-- start Selection --

- By Chantal Polsonetti
- March 07, 2022
- ARC Advisory Group
After a solid decade of pursuing Industrial IoT-enabled business process improvement and innovation, the value of the industrial network edge tier within digitally transformed architectures is now widely recognized.
After a solid decade of pursuing Industrial IoT-enabled business process improvement and innovation, the value of the industrial network edge tier within digitally transformed architectures is now widely recognized. Originally viewed as the point where IT and (increasingly) cloud-based applications intersect with the OT environment, the edge functional definition continues to evolve in important areas such as edge-to-cloud integration, edge compute, and the convergence of IT, OT and security.
Connectivity requirements continue to escalate as data-hungry analytics and other enterprise applications demand reliable, pervasive information from OT assets, processes, personnel, and other components. Application requirements in key areas, such as latency, security, and on premise execution, are placing further emphasis on edge capabilities.
As this evolution continues, the role of the various edge components also evolves. This includes expanding compute and store capabilities in what ARC calls “thick edge” devices, as well as ongoing convergence of IT, OT, and security at the network-centric “thin edge.” Combined with the expanding capabilities of high-end endpoint devices, including increasingly mobile and autonomous devices such as robots and AGVs, the choices of where to do what at the Industrial IoT edge continue to expand.
This report, drawn from ARC’s extensive primary research into the digitally transformed industrial network edge, highlights trends within different components of the important industrial network infrastructure tier in order to assist customers with decision making regarding edge implementations. Particular emphasis is given to delineating the differing emphases on edge-to-cloud integration, edge compute, and the convergence of IT, OT, and security within the industrial network infrastructure tier.
Key findings include:
- The Industrial IoT edge is now recognized as a critical enabler of digital transformation strategies.
- The Industrial IoT edge continues to evolve in response to the escalating demands of data-driven digital transformation strategies.
- Compute-centric thick edge devices are evolving in different directions relative to network-centric thin edge components.

-- end Selection --

# [Tasks to perform]
**1.** In the report on the Industrial IoT edge, what term does ARC use for devices with expanding compute and store capabilities?
**2.** From the Industrial IoT edge report, extract the passage from "This report, drawn" up to and including "of digital transformation strategies.".

-- start Data lines --

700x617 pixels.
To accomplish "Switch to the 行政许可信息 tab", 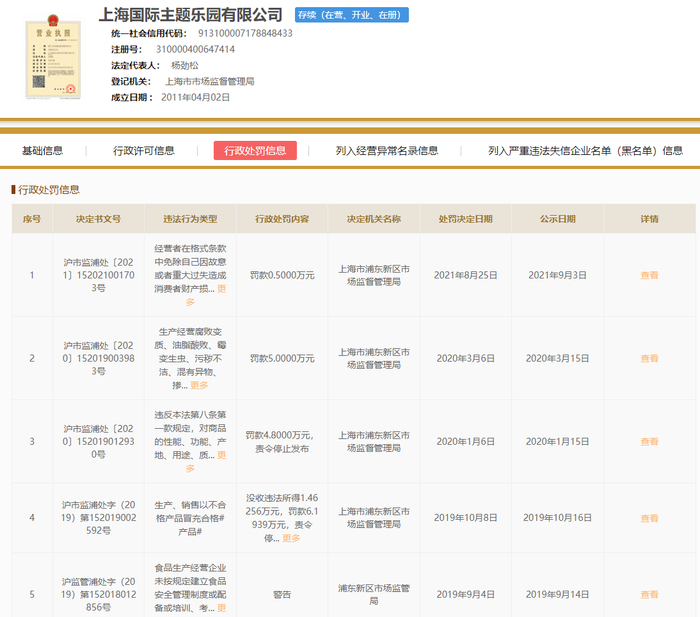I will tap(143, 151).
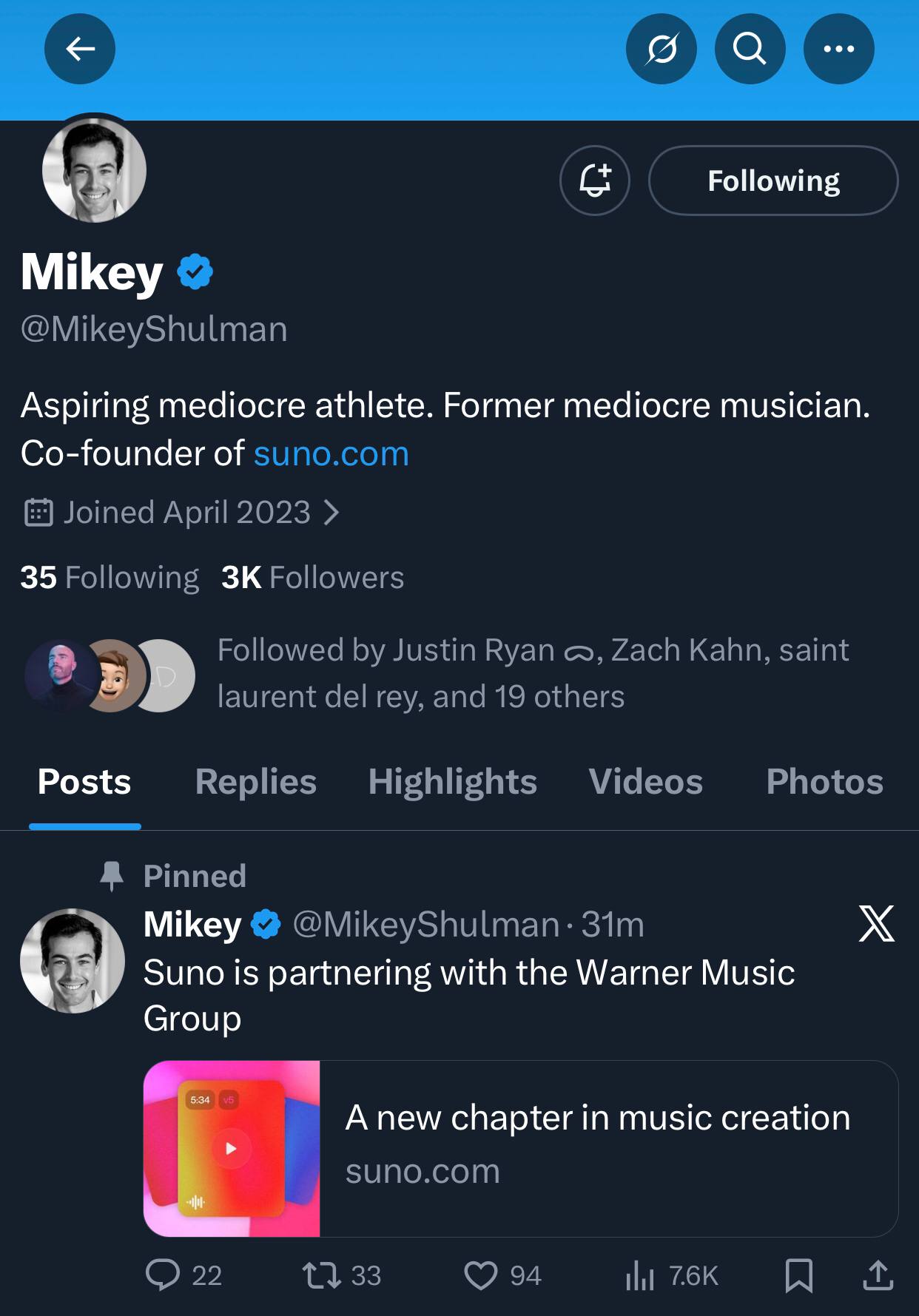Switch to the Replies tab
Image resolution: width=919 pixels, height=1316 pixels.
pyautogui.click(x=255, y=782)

-- end Data lines --

# [Per-task outputs]
**1.** "Thick edge" devices.

**2.**
This report, drawn from ARC’s extensive primary research into the digitally transformed industrial network edge, highlights trends within different components of the important industrial network infrastructure tier in order to assist customers with decision making regarding edge implementations. Particular emphasis is given to delineating the differing emphases on edge-to-cloud integration, edge compute, and the convergence of IT, OT, and security within the industrial network infrastructure tier.
Key findings include:
- The Industrial IoT edge is now recognized as a critical enabler of digital transformation strategies.